Orage et averses. Tonnerre. Bombardement «chirurgical» de Bagdad. Fondu au blanc sale. « Sono un essere umano, non una bestia» peut-on lire sur une caravane à l’abandon. Fix, drogue qui envahit le sang, sang qui se met à couler, plus vite, plus fort… sans rémission. La violence devient sa monnaie d’échange. Berlusconi à la TV. Des parasites envahissent son visage qui devient méconnaissable. Netteté de l’image revenue. Une ligne racle l’écran comme la lame d’un couteau. Feu Berlusconi! Pasolini est cité à travers l’évocation des « ragazzi » de Rome. Amour. Recherche d’amour: « Dis-moi Enzo, je t’aime ? Dis-moi que tu seras toujours là ! » Rembobinage rapide de la bande vidéo qui scarifie la scène d’ornières aveuglantes.
« Personne ne manque plus d’amour qu’un homosexuel à Rome. » Plan fixe : un mendiant assis, un handicapé appuyé contre lui, corps renversé, bouche bée, pietà lugubre. Les deux ne font qu’un, deux torses, bras serrés autour d’épaules, contre épaules, deux têtes…. Symbole d’une amitié fusionnelle rayonnante, d’amour peut-être ? Le couple se sépare, les deux corps se lèvent, s’étirent, reprennent possession de leur espace, pieds, jambes séparés, debout, en marche…
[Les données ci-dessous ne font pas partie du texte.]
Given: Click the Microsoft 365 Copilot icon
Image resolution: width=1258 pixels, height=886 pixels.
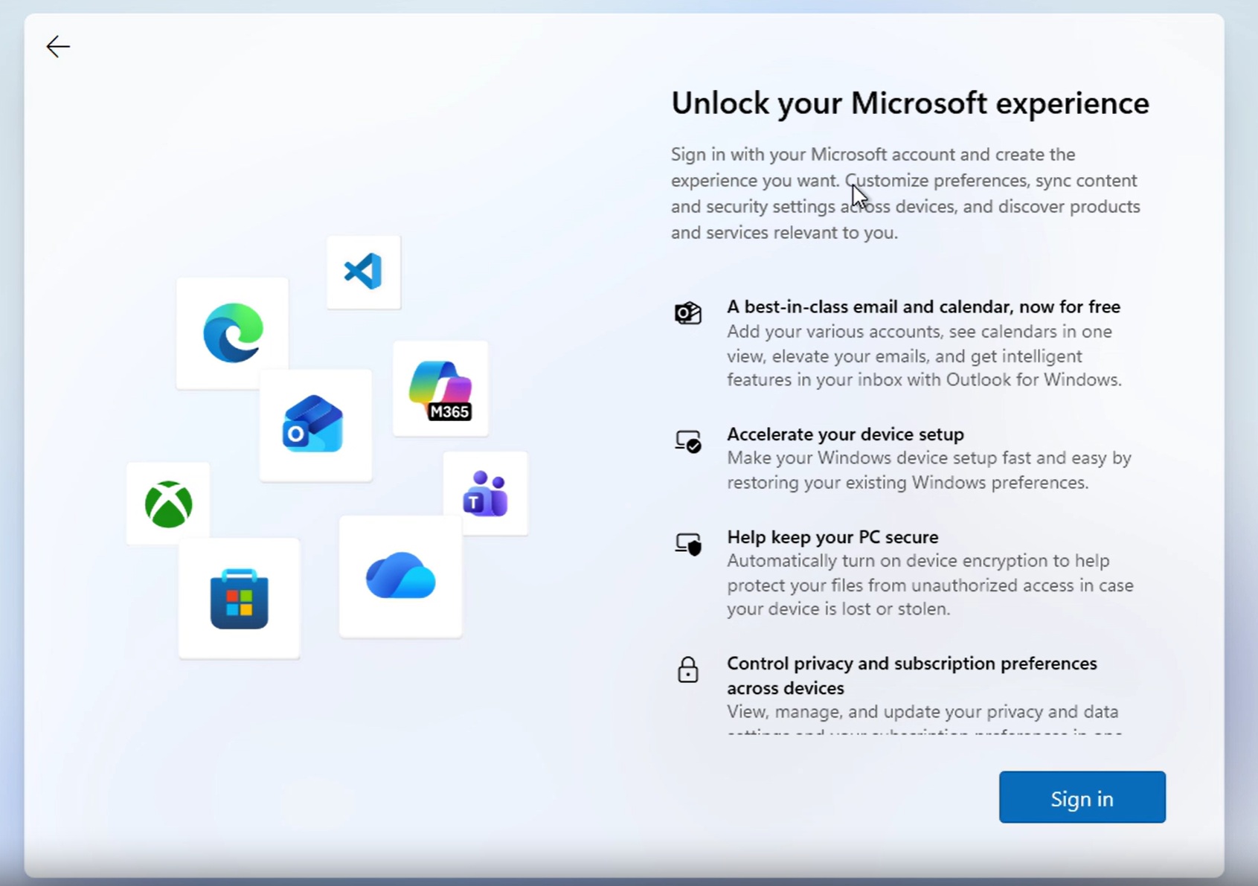Looking at the screenshot, I should [x=440, y=389].
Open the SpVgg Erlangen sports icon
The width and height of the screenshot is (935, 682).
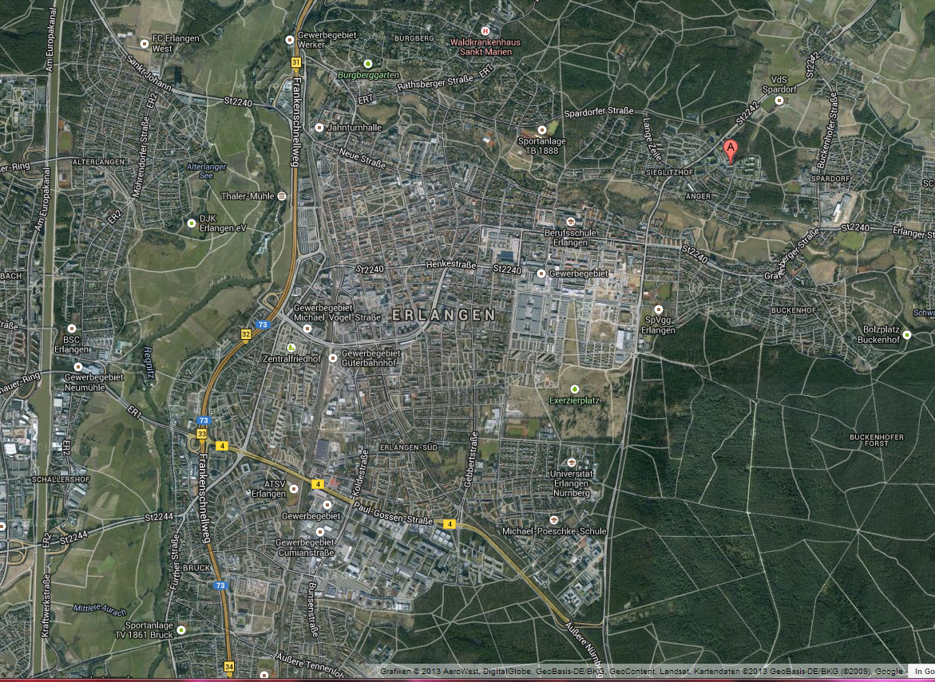pyautogui.click(x=658, y=309)
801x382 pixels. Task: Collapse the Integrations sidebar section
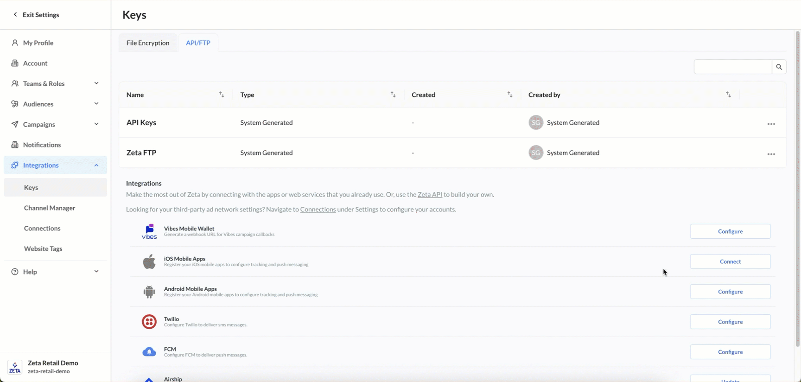coord(96,165)
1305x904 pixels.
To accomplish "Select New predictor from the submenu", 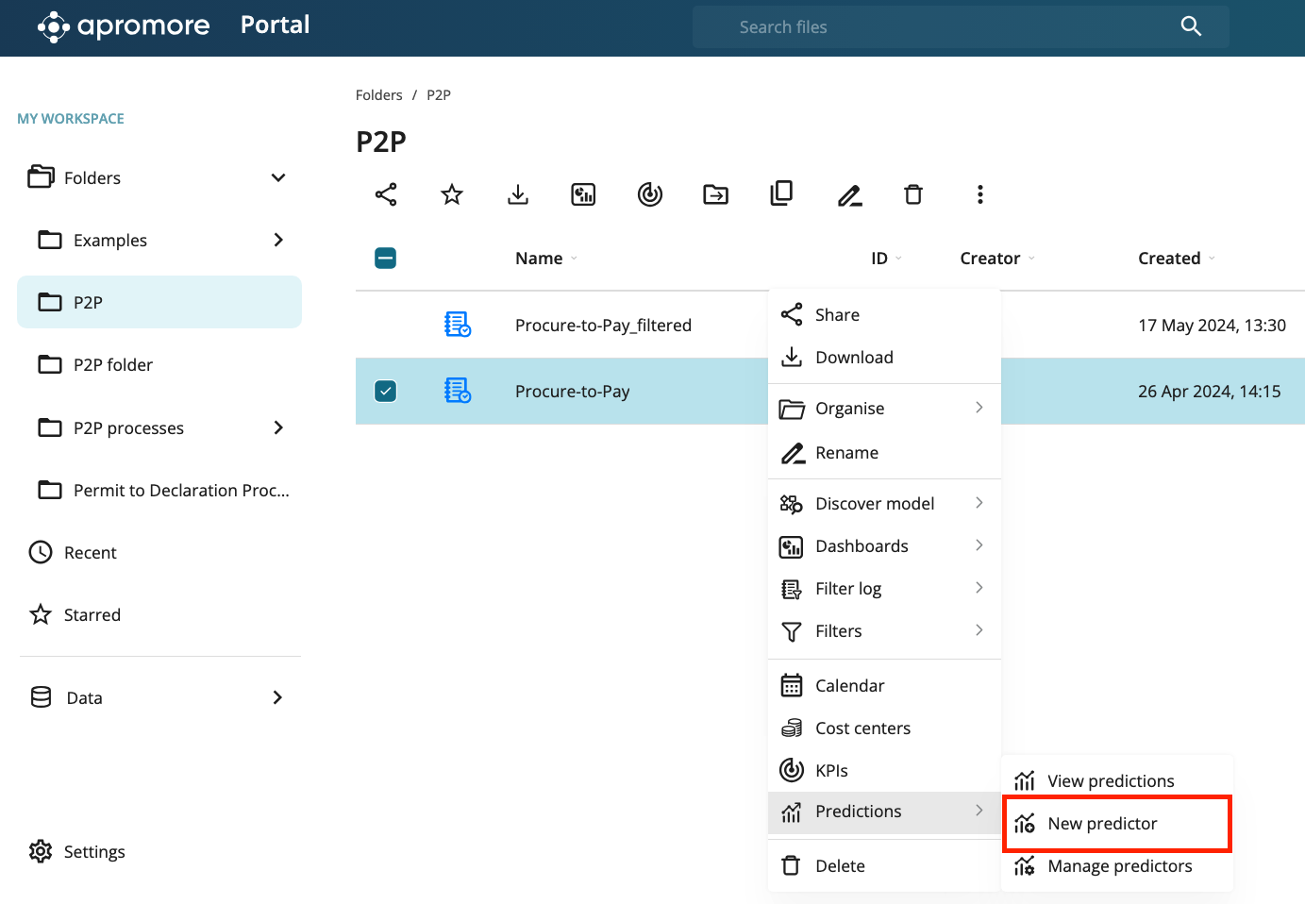I will 1102,824.
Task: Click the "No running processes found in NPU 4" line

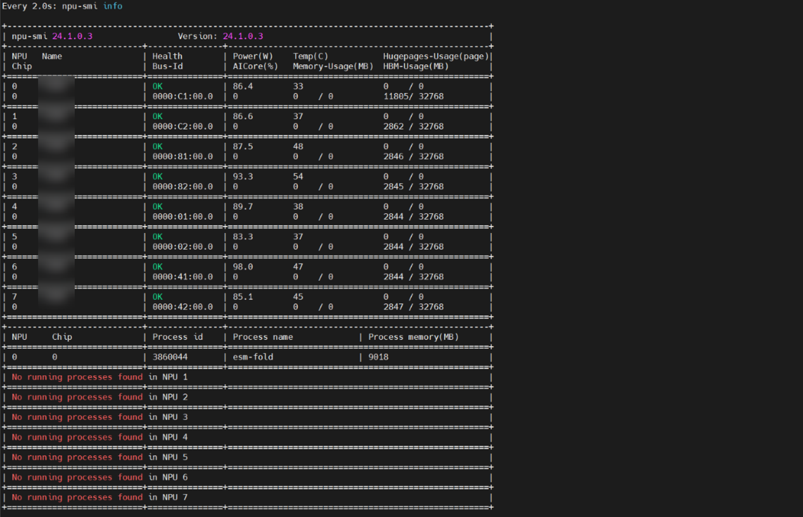Action: [99, 437]
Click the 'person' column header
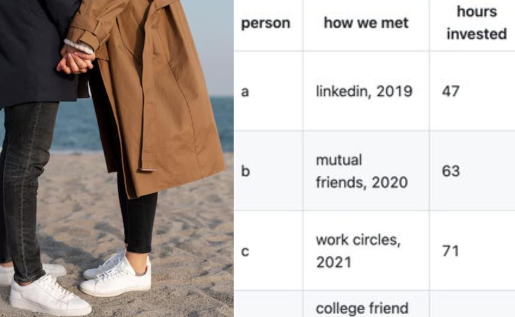Image resolution: width=515 pixels, height=317 pixels. tap(266, 23)
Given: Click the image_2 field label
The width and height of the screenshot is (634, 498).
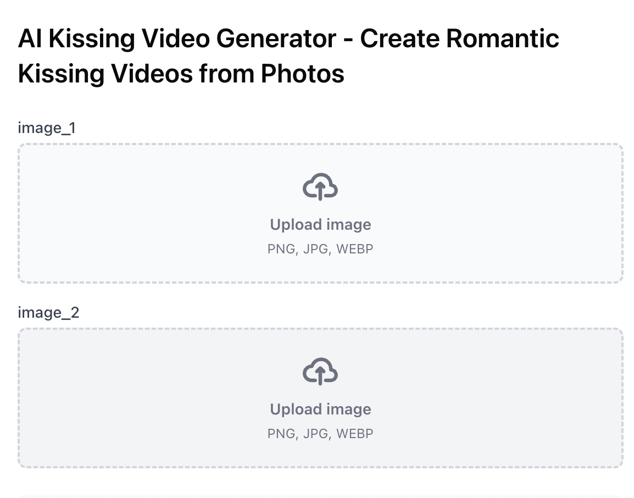Looking at the screenshot, I should point(48,312).
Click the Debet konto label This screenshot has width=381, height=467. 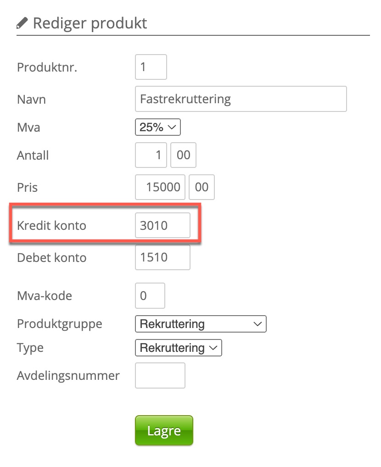point(51,257)
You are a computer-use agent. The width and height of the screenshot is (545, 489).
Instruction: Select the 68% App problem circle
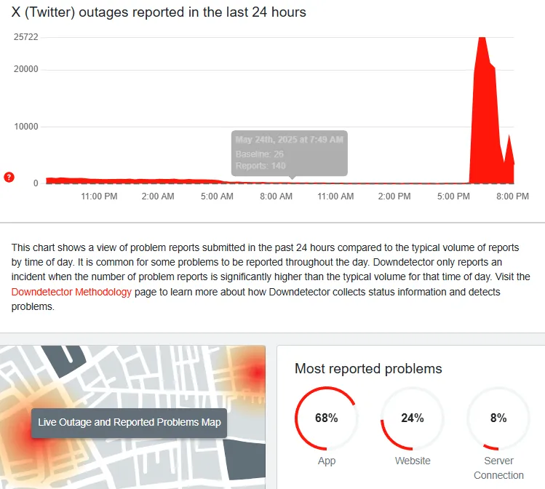click(x=327, y=418)
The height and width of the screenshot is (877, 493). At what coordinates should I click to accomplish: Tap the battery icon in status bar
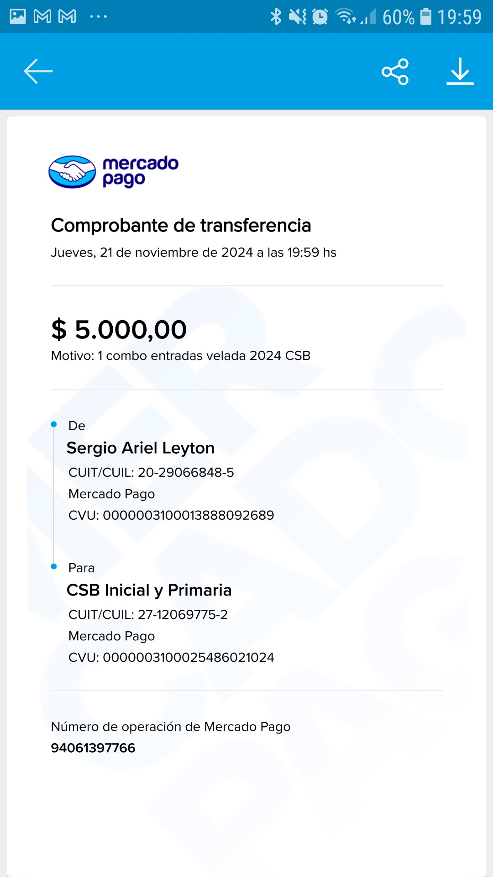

Plan inoubliable, troublant. Rome, années 80. Musique de Corelli.

Complément DVD : conférence, un peu longuette, de Vincent Dieutre à la Cinémathèque française sur le « tricks » - rencontre sexuelle passagère - et le cinéma (75’).
Traite du thème de la rencontre sexuelle non tarifée et sans suite, entre deux inconnus(es).